── Exercise materials ──

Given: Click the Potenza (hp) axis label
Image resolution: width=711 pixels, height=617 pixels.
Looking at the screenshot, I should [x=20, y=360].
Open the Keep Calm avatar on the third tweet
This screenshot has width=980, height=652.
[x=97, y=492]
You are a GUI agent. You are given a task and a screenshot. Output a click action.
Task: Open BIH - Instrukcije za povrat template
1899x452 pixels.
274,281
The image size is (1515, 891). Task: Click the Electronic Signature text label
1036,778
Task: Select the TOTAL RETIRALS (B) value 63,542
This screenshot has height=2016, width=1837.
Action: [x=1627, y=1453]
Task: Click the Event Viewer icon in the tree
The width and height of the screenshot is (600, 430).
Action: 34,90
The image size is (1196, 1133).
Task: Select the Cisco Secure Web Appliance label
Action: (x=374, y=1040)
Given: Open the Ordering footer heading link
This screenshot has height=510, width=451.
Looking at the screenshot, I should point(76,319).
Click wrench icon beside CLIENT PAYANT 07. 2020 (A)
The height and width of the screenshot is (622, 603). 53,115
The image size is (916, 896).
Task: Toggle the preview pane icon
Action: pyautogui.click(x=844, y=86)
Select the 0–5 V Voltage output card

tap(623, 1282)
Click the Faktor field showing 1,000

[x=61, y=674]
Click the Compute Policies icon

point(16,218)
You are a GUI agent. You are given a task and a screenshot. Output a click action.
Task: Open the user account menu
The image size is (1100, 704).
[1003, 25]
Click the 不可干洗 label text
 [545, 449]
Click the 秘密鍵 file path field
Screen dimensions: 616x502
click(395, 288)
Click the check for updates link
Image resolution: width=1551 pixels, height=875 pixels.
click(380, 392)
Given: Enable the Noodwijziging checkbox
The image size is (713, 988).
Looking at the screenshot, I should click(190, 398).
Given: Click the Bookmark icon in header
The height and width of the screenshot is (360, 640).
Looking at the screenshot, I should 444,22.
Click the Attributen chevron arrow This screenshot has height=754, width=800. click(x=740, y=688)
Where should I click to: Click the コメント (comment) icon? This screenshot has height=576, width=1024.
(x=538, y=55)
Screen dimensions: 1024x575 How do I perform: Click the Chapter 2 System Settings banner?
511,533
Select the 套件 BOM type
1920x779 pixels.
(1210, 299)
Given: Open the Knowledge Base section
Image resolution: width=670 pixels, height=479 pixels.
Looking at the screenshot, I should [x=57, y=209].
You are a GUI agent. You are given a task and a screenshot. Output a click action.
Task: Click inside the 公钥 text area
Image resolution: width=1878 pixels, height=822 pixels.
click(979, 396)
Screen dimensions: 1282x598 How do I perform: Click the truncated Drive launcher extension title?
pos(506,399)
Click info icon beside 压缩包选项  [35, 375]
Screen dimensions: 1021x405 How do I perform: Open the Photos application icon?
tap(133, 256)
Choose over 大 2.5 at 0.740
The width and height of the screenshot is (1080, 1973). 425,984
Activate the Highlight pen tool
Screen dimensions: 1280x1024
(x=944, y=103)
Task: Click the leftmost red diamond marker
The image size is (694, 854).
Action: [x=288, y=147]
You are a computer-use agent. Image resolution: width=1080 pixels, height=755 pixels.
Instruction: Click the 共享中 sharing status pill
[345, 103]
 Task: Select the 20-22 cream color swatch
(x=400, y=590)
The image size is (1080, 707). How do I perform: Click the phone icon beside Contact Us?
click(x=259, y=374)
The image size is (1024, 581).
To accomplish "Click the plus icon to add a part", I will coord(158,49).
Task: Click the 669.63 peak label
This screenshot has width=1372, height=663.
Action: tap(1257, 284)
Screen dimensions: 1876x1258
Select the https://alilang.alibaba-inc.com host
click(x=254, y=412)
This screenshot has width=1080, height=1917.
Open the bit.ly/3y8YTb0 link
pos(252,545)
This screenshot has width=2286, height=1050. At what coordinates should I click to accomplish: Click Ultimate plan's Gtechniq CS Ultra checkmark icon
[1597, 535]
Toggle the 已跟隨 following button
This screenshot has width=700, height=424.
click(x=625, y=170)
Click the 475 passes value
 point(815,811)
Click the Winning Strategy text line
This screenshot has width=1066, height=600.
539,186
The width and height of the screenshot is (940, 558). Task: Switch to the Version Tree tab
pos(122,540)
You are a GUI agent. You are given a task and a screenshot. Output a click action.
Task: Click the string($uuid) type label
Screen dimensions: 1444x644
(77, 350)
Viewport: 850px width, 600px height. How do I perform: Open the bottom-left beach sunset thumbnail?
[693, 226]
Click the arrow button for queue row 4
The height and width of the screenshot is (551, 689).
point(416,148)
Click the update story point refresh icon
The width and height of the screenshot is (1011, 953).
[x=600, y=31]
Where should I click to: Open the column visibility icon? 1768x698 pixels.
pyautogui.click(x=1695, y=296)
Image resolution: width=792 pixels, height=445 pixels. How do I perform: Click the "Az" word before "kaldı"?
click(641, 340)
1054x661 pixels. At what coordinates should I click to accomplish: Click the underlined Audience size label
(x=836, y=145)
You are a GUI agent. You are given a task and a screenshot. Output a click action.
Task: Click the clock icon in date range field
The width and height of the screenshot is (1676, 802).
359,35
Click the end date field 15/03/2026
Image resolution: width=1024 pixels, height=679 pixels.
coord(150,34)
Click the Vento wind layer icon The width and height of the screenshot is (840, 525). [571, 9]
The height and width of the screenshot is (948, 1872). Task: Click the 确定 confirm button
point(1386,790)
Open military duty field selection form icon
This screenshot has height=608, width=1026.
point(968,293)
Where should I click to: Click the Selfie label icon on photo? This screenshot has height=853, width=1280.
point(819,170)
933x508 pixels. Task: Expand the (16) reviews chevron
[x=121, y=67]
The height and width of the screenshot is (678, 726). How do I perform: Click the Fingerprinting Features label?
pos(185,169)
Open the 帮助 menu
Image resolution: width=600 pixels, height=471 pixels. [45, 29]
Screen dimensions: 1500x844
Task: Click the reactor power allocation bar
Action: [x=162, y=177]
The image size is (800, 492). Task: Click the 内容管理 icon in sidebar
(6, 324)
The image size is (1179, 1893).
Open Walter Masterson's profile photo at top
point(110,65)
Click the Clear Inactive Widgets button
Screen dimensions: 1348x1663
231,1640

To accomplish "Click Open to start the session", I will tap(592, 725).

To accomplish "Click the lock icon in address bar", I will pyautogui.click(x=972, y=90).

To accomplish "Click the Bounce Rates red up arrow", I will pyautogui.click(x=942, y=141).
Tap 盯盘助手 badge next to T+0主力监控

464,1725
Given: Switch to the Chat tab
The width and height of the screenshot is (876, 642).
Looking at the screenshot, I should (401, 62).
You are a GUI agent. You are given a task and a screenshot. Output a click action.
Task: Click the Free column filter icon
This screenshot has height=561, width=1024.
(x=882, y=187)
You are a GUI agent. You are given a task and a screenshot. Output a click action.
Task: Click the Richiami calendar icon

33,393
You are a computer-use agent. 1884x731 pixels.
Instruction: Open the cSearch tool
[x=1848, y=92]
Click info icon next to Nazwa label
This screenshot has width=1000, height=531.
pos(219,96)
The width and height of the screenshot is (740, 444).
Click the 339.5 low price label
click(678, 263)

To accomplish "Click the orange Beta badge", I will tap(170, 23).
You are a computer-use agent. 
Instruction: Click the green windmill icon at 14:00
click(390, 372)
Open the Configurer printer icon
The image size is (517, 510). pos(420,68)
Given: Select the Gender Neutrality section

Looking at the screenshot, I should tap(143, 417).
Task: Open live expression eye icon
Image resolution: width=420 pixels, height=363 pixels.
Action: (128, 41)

───

What this task involves — Each line above that has "computer" adds one to the count; say the final count with no other text.

Completed task — 3